Nun möchte ich Tina selbst die Bühne überlassen, um über ihre Leidenschaft, den Bodensee, das Wandern, das Bloggen, das Fotografieren und über ihre Pläne erzählen zu lassen: Willkommen!


Tunnelblick Tina

Tina Müller

Liebe Tina, bitte stelle Dich kurz vor: wer bist Du im Alltag, woher kommst Du, was machst Du?

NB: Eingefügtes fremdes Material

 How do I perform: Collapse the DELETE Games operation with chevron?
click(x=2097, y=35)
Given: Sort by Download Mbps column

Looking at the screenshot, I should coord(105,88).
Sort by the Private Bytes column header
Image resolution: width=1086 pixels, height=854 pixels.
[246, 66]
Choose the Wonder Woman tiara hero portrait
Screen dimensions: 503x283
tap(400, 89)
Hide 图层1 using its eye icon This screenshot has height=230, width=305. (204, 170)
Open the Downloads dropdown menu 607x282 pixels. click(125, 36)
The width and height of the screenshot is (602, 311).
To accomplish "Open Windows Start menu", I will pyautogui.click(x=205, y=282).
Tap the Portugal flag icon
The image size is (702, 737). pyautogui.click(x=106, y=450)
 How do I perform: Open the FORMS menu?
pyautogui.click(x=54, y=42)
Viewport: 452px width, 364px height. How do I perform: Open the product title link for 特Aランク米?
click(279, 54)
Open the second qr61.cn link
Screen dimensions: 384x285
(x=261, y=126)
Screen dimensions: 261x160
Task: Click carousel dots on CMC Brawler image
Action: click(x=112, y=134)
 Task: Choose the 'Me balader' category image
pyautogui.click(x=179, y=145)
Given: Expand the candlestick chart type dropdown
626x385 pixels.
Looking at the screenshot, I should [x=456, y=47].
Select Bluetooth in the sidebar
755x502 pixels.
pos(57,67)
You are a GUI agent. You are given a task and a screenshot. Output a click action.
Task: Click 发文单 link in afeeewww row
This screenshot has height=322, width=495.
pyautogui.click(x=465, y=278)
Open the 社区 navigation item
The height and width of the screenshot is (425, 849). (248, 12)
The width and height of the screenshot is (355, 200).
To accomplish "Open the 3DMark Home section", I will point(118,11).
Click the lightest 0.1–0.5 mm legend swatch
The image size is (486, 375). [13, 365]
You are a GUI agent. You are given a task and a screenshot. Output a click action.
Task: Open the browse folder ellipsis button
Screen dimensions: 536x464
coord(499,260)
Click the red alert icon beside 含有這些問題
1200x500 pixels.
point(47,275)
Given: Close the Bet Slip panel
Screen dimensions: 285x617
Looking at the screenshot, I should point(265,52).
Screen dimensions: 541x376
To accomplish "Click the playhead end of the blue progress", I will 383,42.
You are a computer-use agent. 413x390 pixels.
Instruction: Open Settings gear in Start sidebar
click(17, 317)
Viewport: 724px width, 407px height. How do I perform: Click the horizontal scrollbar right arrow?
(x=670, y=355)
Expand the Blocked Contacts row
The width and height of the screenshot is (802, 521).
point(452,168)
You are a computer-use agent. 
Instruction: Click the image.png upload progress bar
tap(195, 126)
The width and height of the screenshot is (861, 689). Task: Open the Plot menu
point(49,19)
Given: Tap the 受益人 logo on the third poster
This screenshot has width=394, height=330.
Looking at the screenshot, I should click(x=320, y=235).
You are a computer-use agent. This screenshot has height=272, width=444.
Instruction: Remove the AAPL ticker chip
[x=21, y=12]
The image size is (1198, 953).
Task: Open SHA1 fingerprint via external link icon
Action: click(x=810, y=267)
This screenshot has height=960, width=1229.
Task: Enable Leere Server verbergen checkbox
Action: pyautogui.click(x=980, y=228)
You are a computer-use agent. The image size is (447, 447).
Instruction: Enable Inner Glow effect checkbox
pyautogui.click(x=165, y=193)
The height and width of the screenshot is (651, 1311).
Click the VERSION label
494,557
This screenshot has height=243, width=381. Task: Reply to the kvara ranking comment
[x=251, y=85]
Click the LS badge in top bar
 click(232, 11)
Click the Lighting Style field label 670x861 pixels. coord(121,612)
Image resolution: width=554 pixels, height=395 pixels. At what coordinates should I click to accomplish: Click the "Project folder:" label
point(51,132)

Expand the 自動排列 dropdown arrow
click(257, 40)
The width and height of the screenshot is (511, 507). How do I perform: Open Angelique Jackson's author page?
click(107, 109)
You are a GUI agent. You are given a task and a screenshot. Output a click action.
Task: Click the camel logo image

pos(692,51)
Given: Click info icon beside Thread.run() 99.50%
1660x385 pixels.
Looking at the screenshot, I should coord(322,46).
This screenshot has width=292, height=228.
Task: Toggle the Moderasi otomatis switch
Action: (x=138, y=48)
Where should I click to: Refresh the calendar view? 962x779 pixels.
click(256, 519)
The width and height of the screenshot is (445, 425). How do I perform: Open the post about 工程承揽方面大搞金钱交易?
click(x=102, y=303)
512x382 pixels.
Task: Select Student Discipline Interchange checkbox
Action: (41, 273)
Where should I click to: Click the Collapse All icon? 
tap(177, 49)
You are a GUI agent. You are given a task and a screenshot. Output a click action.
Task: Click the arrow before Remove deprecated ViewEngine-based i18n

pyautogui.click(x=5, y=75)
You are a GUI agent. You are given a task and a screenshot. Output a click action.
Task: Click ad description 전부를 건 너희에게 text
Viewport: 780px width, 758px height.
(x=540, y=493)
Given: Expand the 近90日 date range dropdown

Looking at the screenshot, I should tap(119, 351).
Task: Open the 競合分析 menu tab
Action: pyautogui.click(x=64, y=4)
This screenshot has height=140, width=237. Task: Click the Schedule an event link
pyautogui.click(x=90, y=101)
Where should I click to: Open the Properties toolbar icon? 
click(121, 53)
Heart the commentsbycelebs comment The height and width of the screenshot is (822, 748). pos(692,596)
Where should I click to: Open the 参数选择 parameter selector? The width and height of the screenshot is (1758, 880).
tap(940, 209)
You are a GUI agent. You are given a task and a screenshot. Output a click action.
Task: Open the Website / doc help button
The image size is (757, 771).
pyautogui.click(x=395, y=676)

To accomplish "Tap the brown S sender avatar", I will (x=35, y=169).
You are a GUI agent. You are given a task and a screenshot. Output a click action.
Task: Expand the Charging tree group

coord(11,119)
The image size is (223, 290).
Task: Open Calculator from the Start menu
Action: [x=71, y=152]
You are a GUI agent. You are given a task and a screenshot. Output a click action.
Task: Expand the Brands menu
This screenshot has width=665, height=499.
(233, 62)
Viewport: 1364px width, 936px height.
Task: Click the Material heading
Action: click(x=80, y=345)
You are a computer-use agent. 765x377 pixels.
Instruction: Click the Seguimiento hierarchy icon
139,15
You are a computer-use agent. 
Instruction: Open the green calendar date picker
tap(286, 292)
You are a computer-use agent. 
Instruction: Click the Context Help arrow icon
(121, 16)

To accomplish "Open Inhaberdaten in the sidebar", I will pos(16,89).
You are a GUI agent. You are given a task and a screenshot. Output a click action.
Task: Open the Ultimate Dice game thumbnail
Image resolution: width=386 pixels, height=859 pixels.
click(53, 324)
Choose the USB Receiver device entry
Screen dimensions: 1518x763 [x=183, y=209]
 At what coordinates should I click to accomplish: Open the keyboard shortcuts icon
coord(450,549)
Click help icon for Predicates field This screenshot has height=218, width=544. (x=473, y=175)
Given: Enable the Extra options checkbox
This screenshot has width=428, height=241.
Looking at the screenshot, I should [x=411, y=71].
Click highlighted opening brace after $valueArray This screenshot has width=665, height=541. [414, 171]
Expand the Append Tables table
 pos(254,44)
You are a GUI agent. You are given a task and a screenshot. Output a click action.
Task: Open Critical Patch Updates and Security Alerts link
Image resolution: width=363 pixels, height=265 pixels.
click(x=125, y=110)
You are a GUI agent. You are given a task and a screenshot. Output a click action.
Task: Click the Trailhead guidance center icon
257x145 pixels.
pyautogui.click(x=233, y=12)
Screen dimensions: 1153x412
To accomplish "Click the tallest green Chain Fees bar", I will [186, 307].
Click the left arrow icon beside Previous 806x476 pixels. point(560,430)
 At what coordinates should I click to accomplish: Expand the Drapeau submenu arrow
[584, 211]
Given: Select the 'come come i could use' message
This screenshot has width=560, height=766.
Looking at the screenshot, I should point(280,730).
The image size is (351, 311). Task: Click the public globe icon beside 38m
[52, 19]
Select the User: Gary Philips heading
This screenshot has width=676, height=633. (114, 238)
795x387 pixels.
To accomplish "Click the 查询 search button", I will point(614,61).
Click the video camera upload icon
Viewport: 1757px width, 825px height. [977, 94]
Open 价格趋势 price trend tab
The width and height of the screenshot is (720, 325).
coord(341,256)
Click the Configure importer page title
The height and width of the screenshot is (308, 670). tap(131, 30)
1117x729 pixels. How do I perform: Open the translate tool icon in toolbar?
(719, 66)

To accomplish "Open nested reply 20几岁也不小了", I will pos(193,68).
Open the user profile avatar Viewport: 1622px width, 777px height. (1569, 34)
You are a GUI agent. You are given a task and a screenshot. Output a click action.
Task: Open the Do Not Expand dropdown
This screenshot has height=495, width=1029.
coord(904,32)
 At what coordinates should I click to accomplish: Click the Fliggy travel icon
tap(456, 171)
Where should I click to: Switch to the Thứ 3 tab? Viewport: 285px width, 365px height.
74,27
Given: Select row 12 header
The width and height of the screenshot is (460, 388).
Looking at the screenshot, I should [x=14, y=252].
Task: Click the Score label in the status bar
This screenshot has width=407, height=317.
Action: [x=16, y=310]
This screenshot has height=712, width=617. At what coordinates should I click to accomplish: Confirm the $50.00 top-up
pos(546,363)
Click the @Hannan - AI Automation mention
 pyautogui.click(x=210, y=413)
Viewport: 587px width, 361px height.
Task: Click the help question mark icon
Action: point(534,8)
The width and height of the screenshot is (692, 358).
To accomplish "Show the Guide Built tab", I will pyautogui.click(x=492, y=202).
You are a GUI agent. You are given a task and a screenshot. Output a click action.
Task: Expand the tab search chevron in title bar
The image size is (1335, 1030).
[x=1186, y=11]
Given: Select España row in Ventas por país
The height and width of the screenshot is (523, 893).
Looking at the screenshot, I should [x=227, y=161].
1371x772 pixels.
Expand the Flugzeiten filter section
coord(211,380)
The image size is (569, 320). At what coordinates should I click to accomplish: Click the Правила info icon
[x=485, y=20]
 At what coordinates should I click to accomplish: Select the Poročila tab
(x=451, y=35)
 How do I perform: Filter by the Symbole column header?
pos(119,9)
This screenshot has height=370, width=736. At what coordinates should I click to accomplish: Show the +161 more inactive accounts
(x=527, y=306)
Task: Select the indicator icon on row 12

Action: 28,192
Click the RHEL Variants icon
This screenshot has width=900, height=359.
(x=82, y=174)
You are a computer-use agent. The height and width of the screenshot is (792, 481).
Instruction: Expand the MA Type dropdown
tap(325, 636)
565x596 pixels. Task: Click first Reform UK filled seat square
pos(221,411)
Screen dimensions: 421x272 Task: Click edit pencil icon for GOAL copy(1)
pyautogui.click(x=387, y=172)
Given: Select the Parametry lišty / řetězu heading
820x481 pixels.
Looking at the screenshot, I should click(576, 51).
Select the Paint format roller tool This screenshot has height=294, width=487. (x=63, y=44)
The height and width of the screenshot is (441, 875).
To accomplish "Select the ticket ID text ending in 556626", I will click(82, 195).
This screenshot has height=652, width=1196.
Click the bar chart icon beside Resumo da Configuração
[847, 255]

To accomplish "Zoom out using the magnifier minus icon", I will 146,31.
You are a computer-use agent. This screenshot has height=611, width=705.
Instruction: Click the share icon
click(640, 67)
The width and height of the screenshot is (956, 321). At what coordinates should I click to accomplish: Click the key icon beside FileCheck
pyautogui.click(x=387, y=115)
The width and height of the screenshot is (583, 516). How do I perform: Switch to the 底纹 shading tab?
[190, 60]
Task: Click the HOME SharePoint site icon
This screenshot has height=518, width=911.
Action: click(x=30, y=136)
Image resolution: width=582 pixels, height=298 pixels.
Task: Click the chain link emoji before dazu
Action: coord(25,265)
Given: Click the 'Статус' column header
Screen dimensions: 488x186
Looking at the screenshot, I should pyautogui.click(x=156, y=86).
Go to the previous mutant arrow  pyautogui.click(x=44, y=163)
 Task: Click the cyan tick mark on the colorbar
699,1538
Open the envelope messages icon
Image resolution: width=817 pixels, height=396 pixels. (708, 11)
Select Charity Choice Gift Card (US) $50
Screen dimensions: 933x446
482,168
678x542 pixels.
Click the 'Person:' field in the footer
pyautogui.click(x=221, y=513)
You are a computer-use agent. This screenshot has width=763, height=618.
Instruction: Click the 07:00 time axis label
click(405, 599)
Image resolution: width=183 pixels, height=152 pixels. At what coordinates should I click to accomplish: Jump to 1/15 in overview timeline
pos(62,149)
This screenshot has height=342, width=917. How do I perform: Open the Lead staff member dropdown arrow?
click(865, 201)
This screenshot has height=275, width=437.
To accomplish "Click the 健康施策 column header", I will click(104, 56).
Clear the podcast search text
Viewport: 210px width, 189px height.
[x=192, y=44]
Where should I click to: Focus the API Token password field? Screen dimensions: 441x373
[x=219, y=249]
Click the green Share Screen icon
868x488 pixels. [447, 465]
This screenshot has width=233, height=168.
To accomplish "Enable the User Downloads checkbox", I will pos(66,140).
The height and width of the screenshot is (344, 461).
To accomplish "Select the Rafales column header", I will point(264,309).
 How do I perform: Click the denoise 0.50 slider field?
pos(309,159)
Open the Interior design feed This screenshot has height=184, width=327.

Hallo ihr Lieben, da bin ich und ich heiße Tina Müller. Ich lebe derzeit in Kreis Bodensee / Konstanz. Genauer gesagt wohne ich in der Nähe von Singen. Ursprünglich komme ich aus Norddeutschland / Schleswig – Holstein. Ich kann mich noch genau erinnern: Nach meiner Abschlussprüfung zur Zahntechnikerin stand ich ganz früh morgens vor diesem wunderschönen Bodensee – das Schwäbische Meer. Damals hatte ich die Wahl gehabt, entweder zurück nach Norddeutschland zu gehen, in Nürnberg zu bleiben oder doch den Sprung in den Süden wagen. So wagte ich diesen Sprung nach Konstanz. Aufgrund meiner unheilbaren Augenerkrankung machte ich in Konstanz eine Umschulung zur Masseurin med. Bademeisterin. In der Zeit habe ich geheiratet und wurde irgendwann zweifache Mutter. Nach 5 Jahren Erziehungsurlaub erfüllte ich mir meinen nächsten Traum und arbeitete 2 Jahre lang als freiberufliche Künstlerin. Seit der Ehetrennung lebe ich im Raum Singen. Dort erlernte ich ein paar Unterrichtsstunden, wie ich mich am besten mit einem Blindenstock fortbewegen kann. Seitdem pendel ich mit meinem Blindenstock durch die Gegend. Ich bin einfach nicht mehr zu überhören und zu übersehen und falle besonders auf, wenn ich zusätzlich eine Kamera um den Hals trage….

Wann und warum entstand bei Dir damals der Wunsch, den Bodensee wandernd zu umrunden?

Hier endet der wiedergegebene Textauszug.